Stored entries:
━━━
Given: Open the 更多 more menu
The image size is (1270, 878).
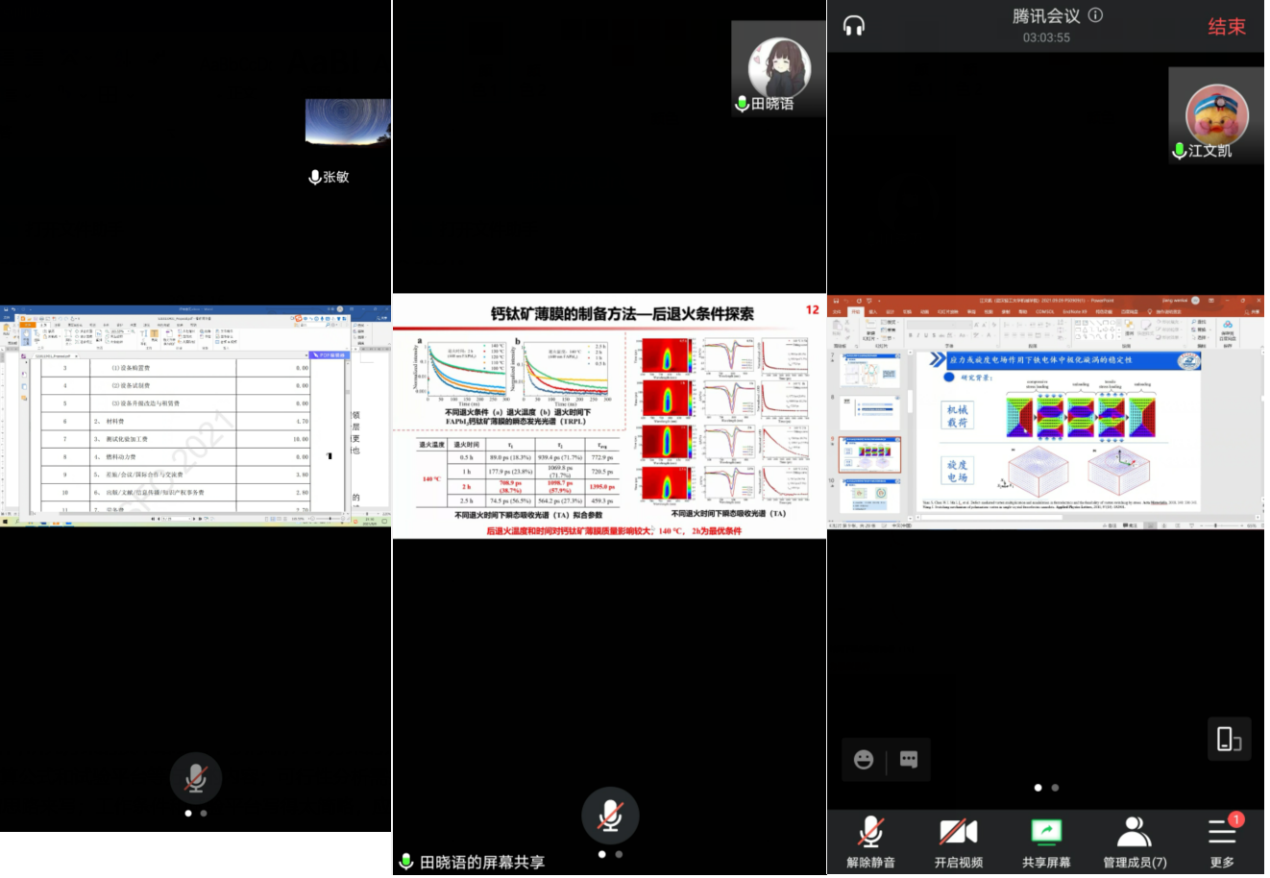Looking at the screenshot, I should (x=1222, y=841).
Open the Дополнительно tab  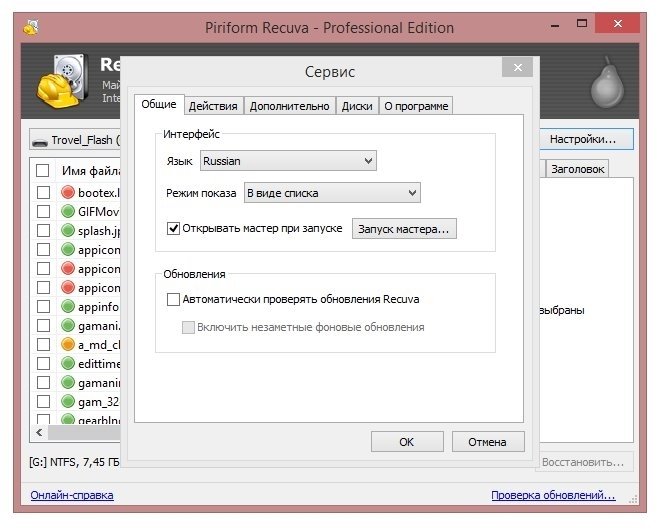click(x=289, y=106)
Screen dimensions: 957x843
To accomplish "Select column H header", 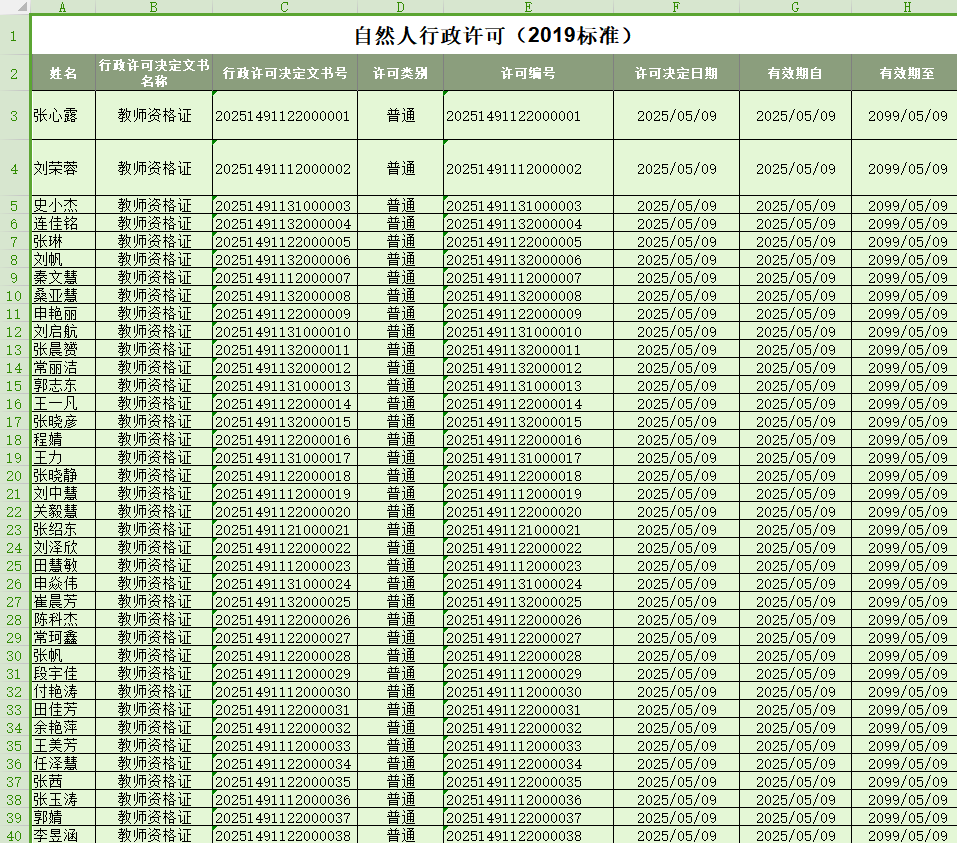I will (906, 7).
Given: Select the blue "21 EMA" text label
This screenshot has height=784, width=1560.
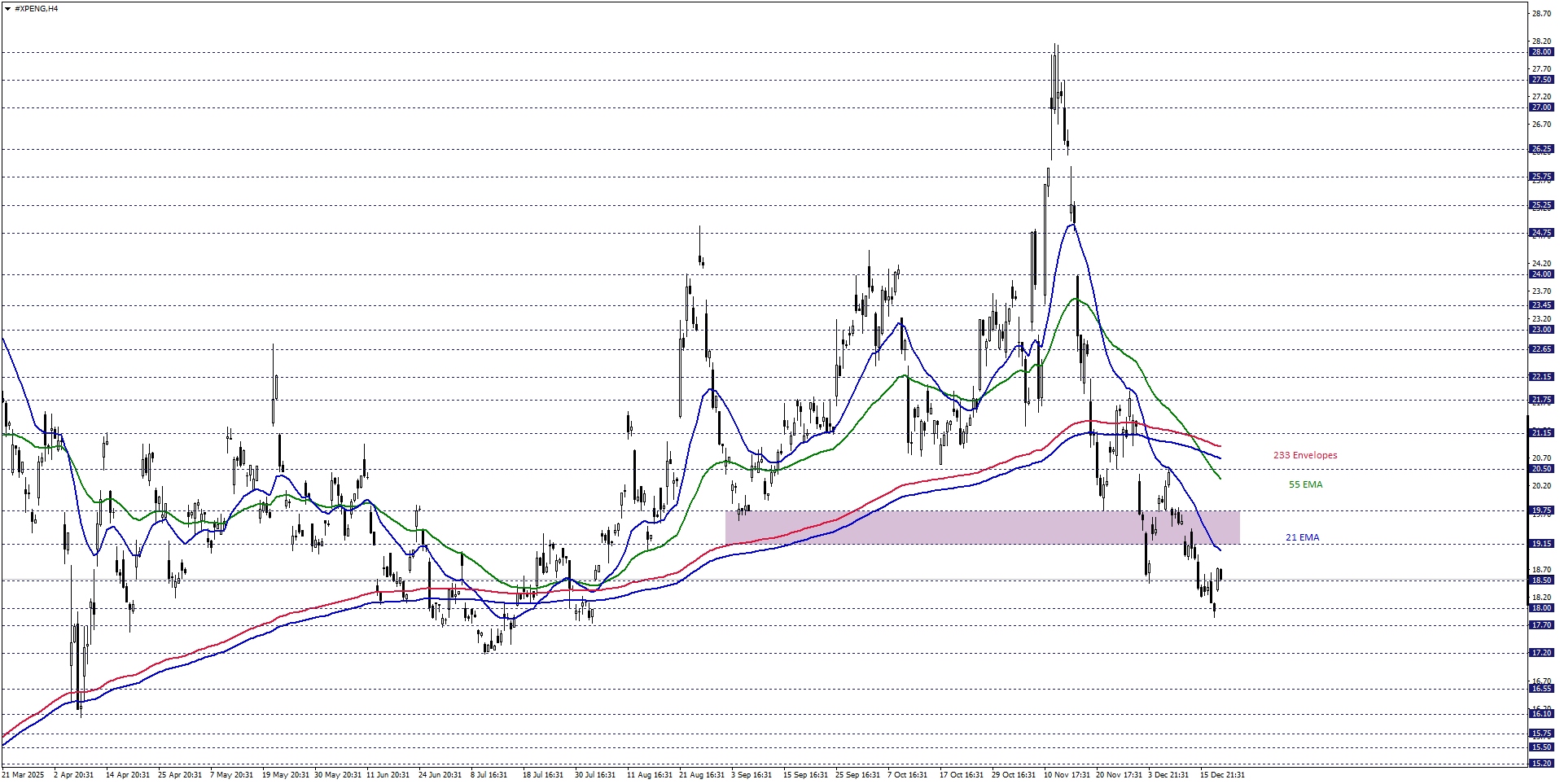Looking at the screenshot, I should point(1302,538).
━━━
## PROBLEM
Count the lines in the entries above that hold the string "Given", and give that count without any other text.

## RESPONSE AREA
2